【发布时间】:2016-04-26 23:11:57
【问题描述】:
我有一个用空格和逗号分隔的整数填充的大文件。我试图一次读取 1KB 并将其转换为整数列表。
这段代码运行良好:
with open('test_age.txt', 'r+') as inf:
with open('test_age_out.txt', 'r+') as outf:
sorted_list =[]
a = [x.strip() for x in inf.read(1000).split(',')]
int_a = map(int, a)
f = tempfile.TemporaryFile()
outf_array = sorted(int_a)
f.write(str(outf_array))
f.seek(0)
#etc...
输出:
[1, 1, 2, 3, 3, 4, 4, 4, 5, 5, 5, 6, 6, 6, 6, 7, 7, 7, 7, 8, 8, 8, 8, etc...
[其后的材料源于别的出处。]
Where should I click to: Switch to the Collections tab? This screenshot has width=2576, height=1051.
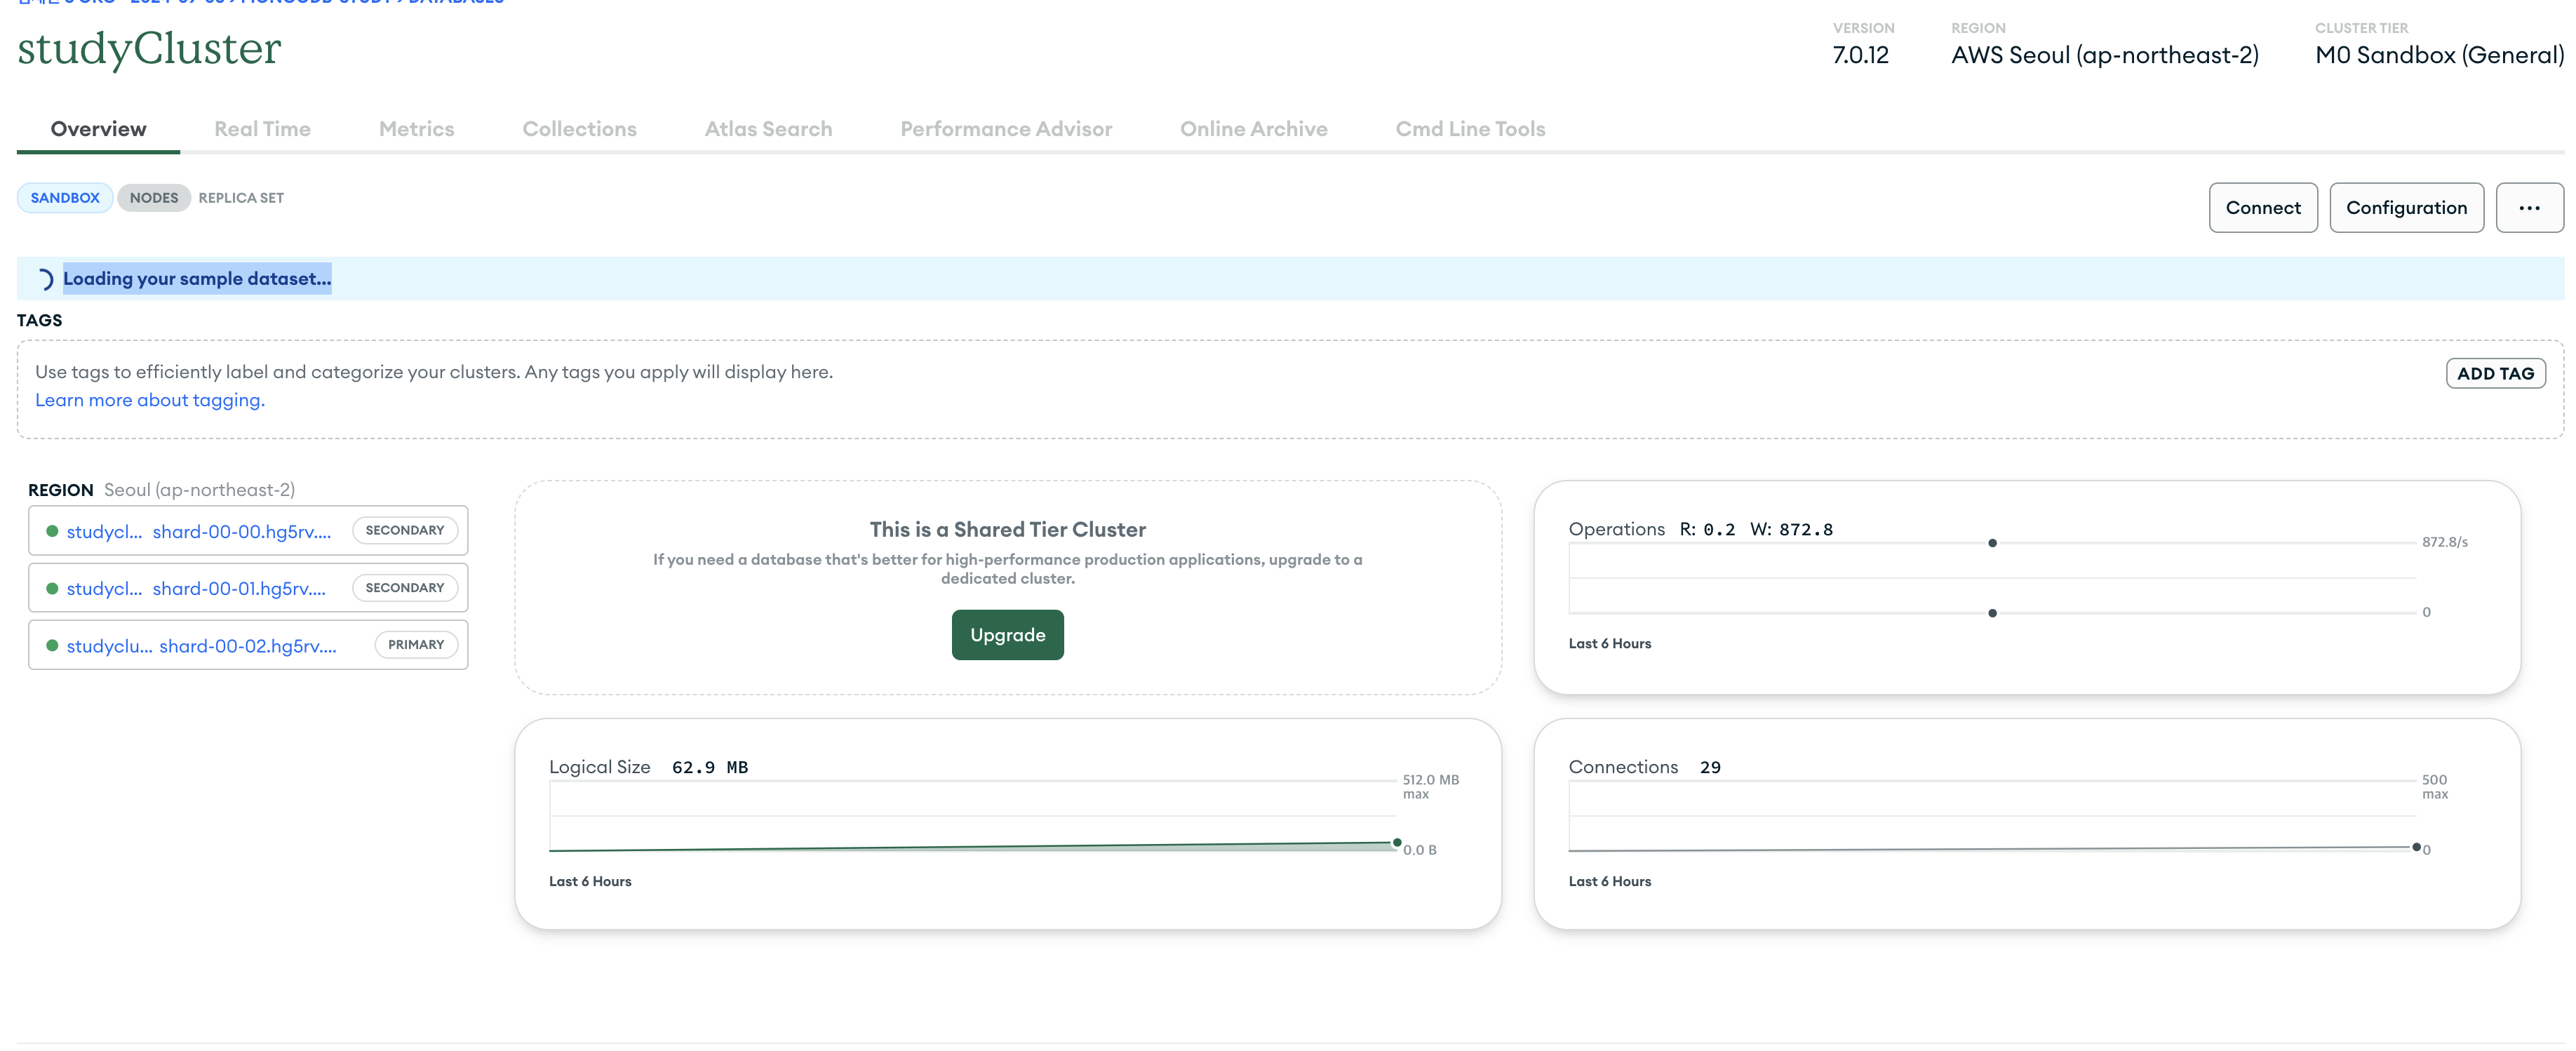579,129
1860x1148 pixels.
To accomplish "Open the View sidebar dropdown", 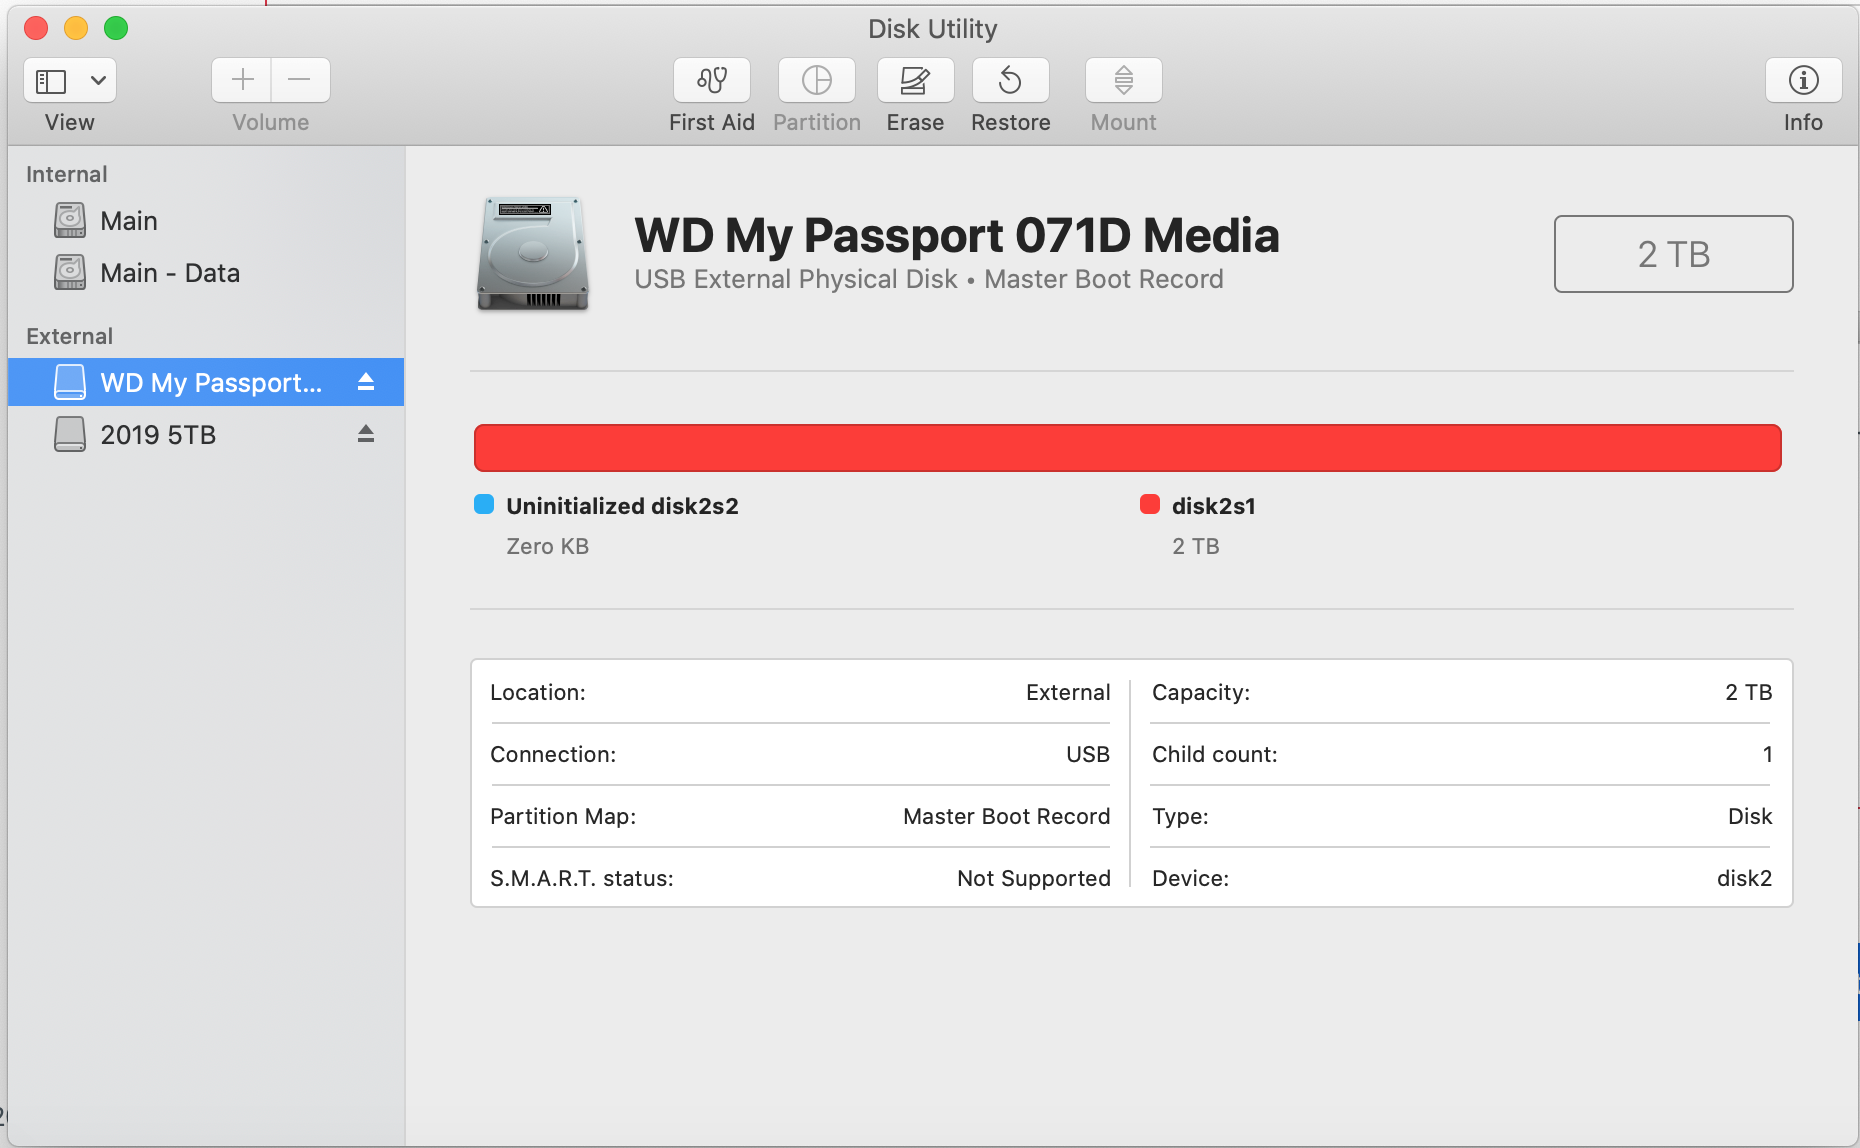I will [x=70, y=80].
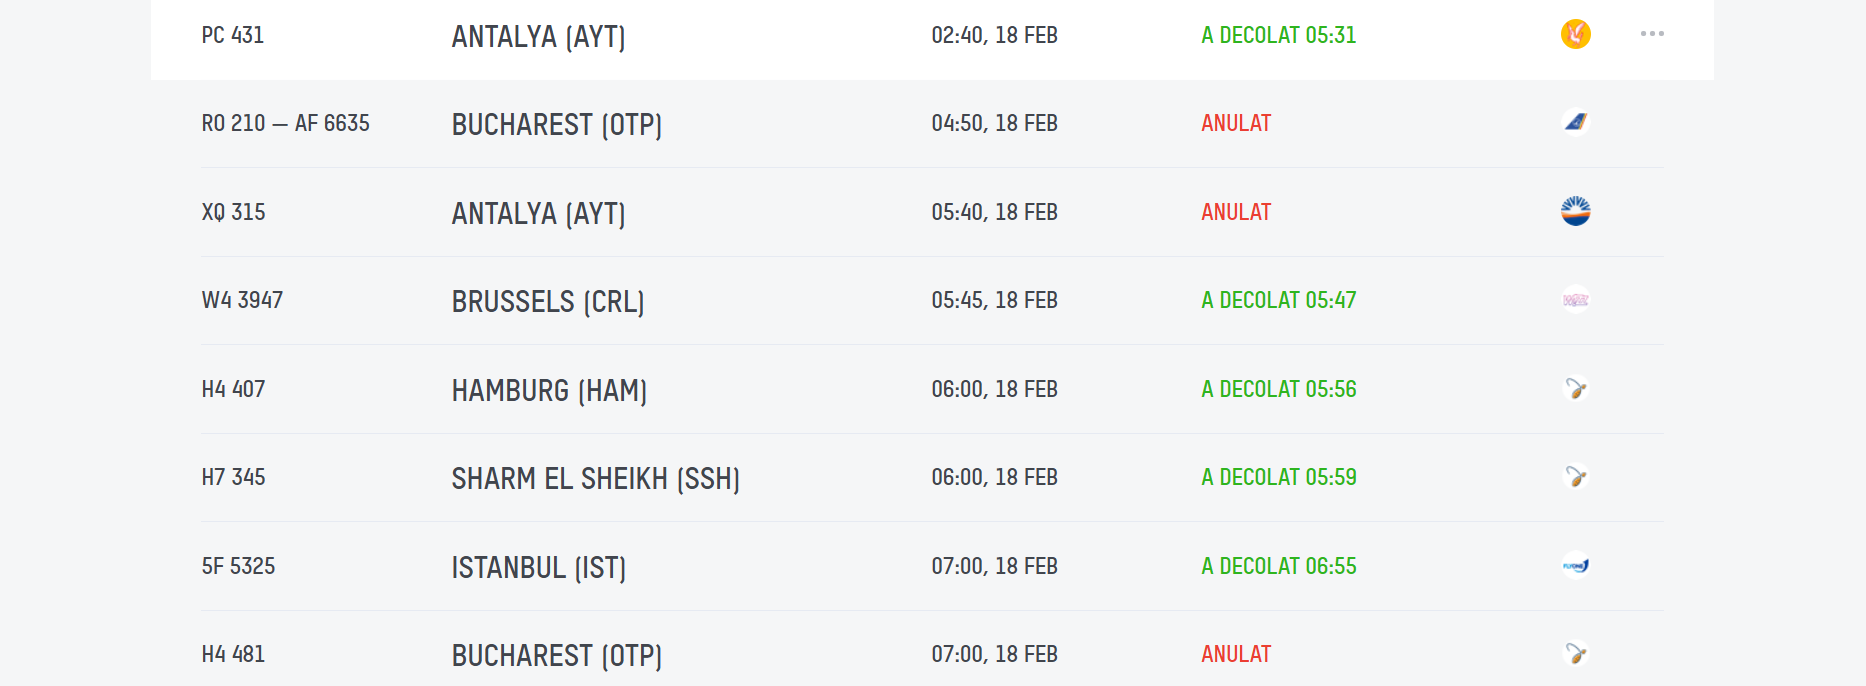Viewport: 1866px width, 686px height.
Task: Select the HAMBURG (HAM) destination
Action: [549, 390]
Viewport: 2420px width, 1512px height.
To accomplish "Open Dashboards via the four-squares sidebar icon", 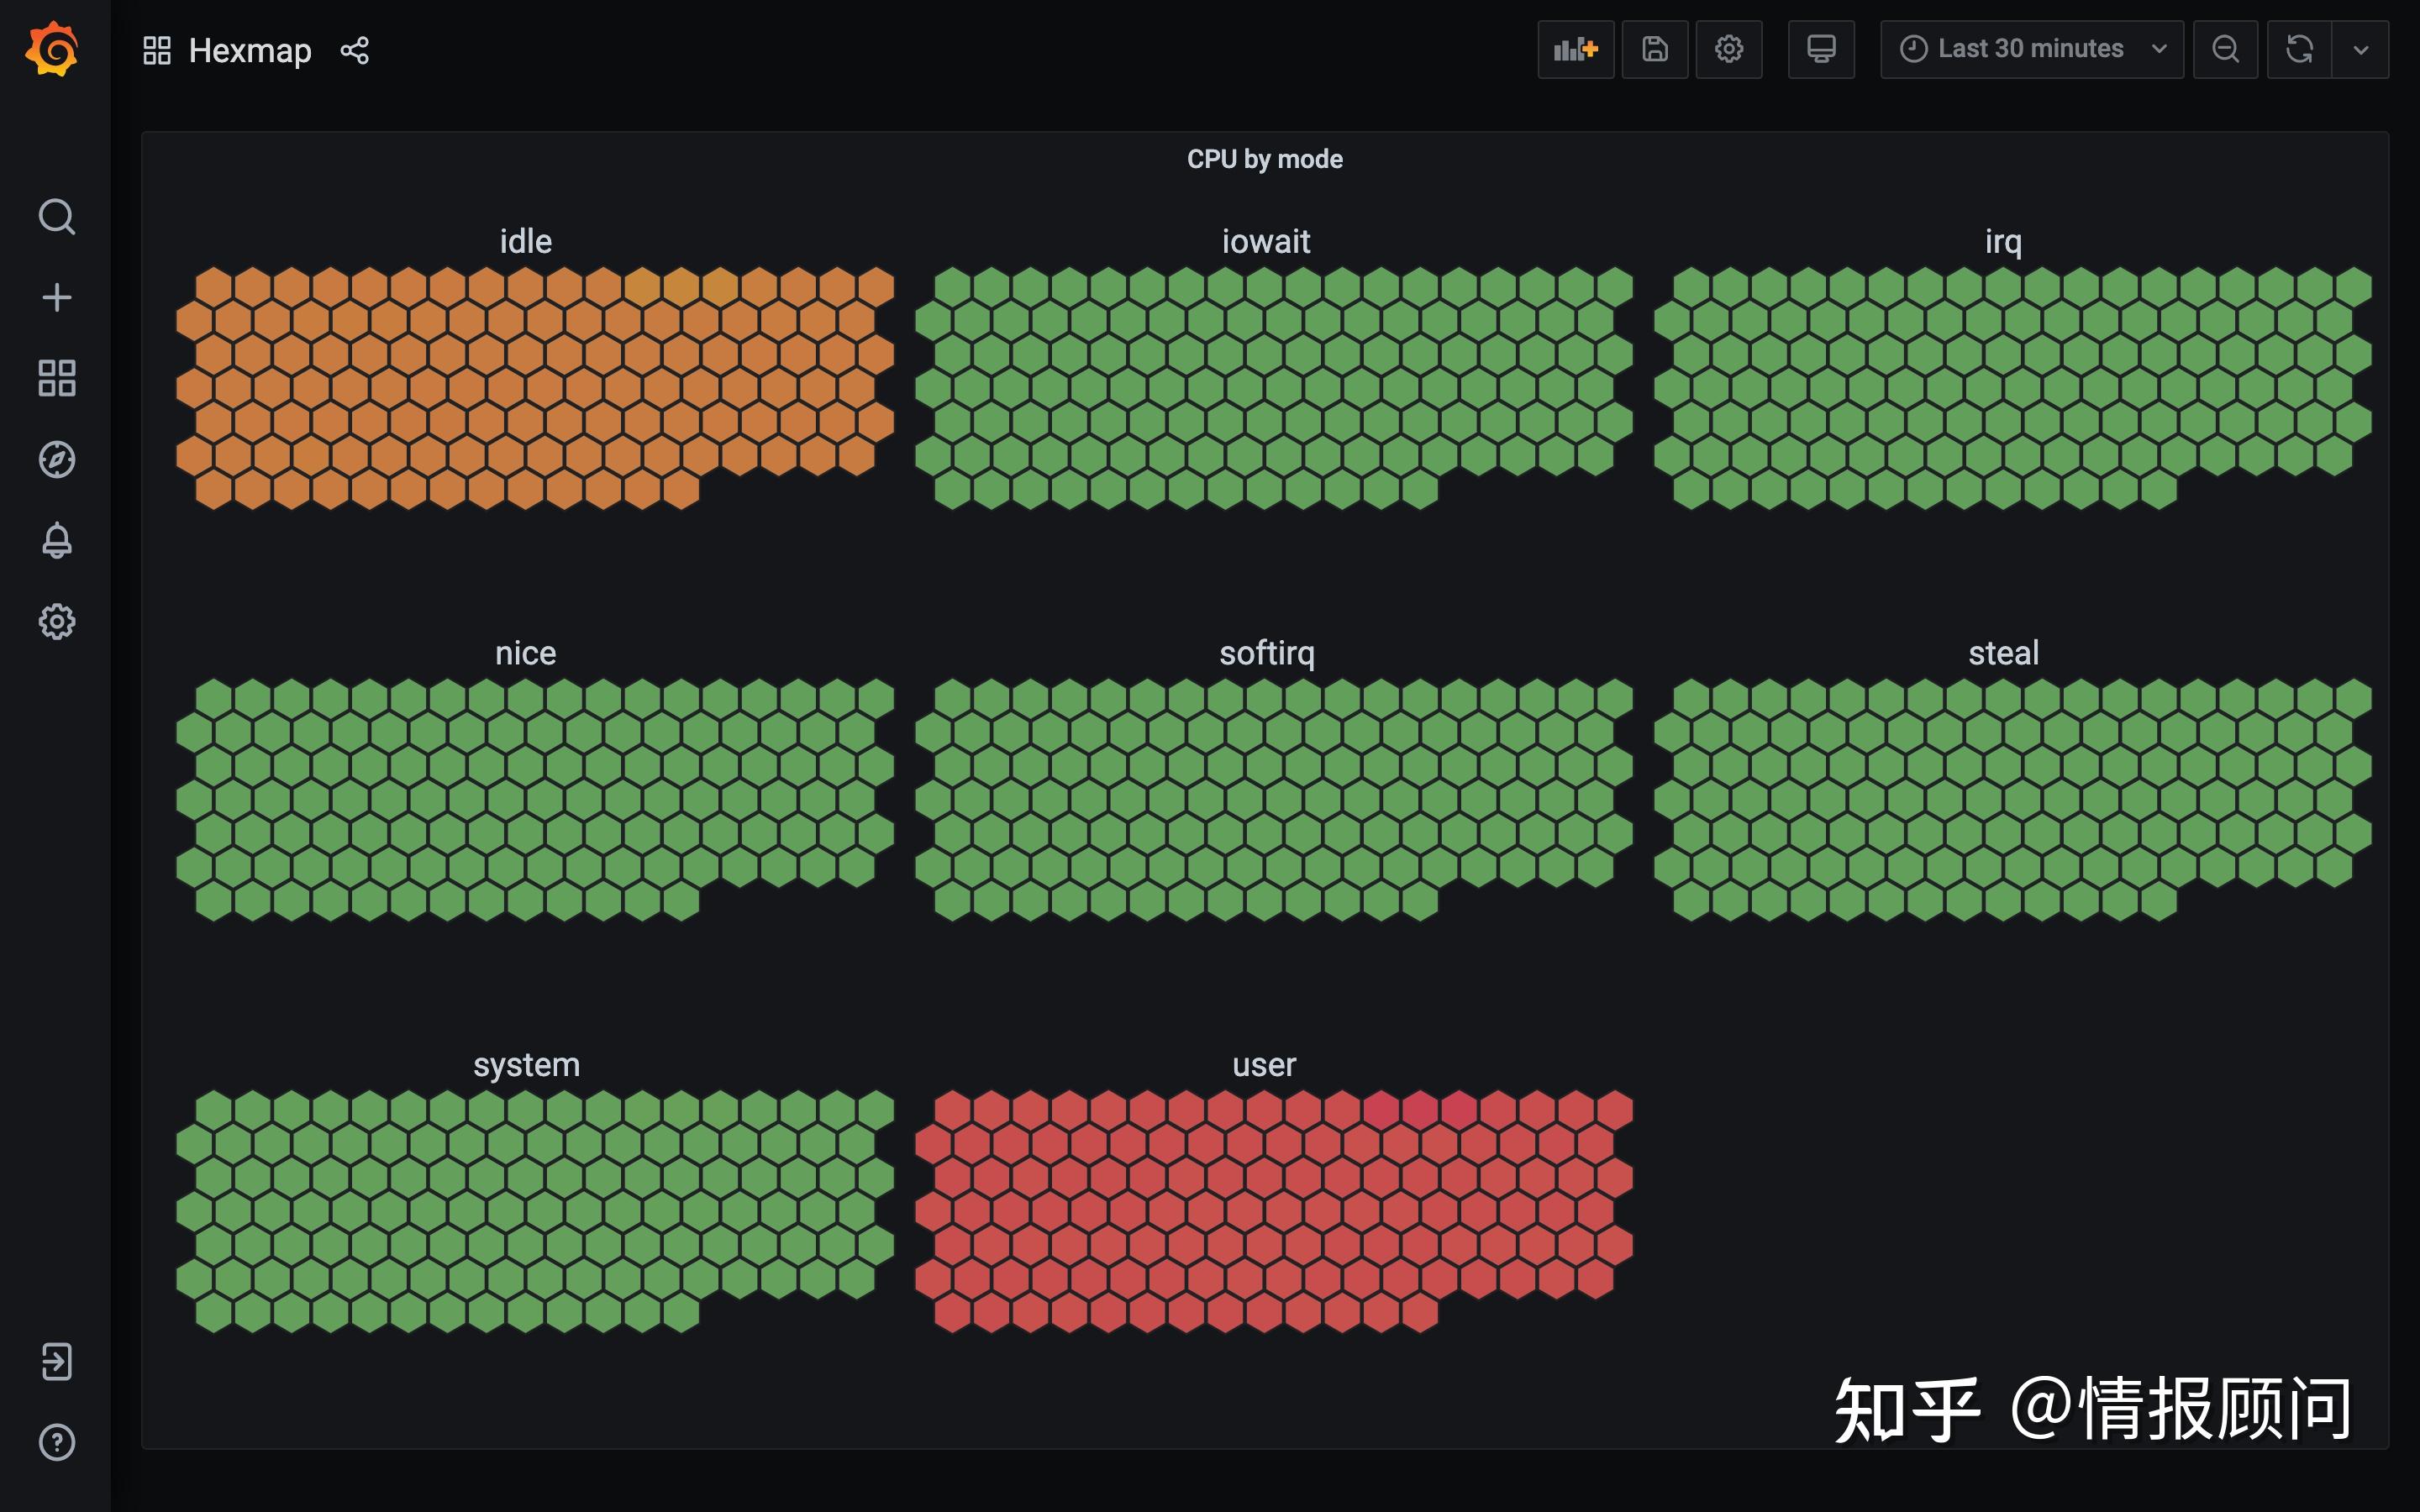I will click(x=57, y=377).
但是一旦我添加了一个while循环来读取下一个1KB:
with open('test_age.txt', 'r+') as inf:
with open('test_age_out.txt', 'r+') as outf:
sorted_list =[]
while True:
a = [x.strip() for x in inf.read(1000).split(',')]
int_a = map(int, a)
if not a:
break
f = tempfile.TemporaryFile()
outf_array = sorted(int_a)
print outf_array
f.write(str(outf_array))
f.seek(0)
我得到了输出和一个 ValueError:
[1, 1, 2, 3, 3, 4, 4, 4, 5, 5, 5, 6, 6, 6, 6, 7, 7, 7, 7, 8, 8, 8, 8,
8, 9, 9, 9, 10, 10, 10, 10, 10, 10, 10, 10, 10, 11, 11, 11, 12, 12, 12,
12, 12, 12, 13, 13, 13, 14, 14, 14, 14, 14, 14, 14, 15, 15, 16, 17, 18,
19, 19, 20, 20, 20, 20, 21, 21, 22, 22, 22, 23, 23, 24, 24, 24, 24, 25,
25, 25, 25, 25, 26, 26, 26, 26, 27, 27, 27, 28, 28, 29, 30, 30, 30, 30,
31, 31, 31, 32, 32, 33, 33, 33, 33, 33, 33, 34, 34, 34, 34, 34, 35, 35,
35, 35, 35, 36, 36, 37, 37, 37, 37, 38, 38, 39, 39, 39, 39, 39, 39, 40,
40, 40, 40, 41, 41, 42, 43, 43, 43, 44, 44, 44, 44, 44, 45, 46, 46, 46,
46, 47, 47, 47, 47, 47, 48, 48, 48, 48, 48, 48, 49, 49, 49, 50, 50, 50,
50, 50, 50, 51, 51, 51, 51, 51, 51, 52, 52, 52, 52, 52, 52, 53, 53, 54,
54, 54, 55, 55, 55, 55, 56, 56, 56, 56, 56, 57, 57, 57, 57, 58, 58, 58,
59, 59, 60, 60, 60, 61, 62, 62, 62, 62, 63, 63, 63, 63, 63, 63, 63, 64,
64, 64, 65, 66, 66, 67, 67, 67, 67, 68, 68, 68, 68, 68, 69, 69, 69, 69,
69, 69, 69, 70, 70, 70, 70, 71, 71, 72, 72, 73, 74, 74, 74, 75, 76, 76,
76, 76, 77, 77, 77, 77, 78, 78, 79, 79, 79, 79, 81, 81, 81, 81, 82, 82,
82, 82, 82, 83, 83, 83, 83, 84, 85, 85, 85, 85, 86, 86, 86, 87, 87, 87,
87, 87, 87, 88, 88, 88, 88, 88, 88, 88, 89, 89, 89, 89, 90, 90, 90, 91,
91, 91, 91, 91, 91, 91, 92, 92, 93, 93, 93, 94, 94, 94, 94, 95, 95,
96, 96, 96, 97, 97, 98, 99, 100, 100, 100, 100, 100]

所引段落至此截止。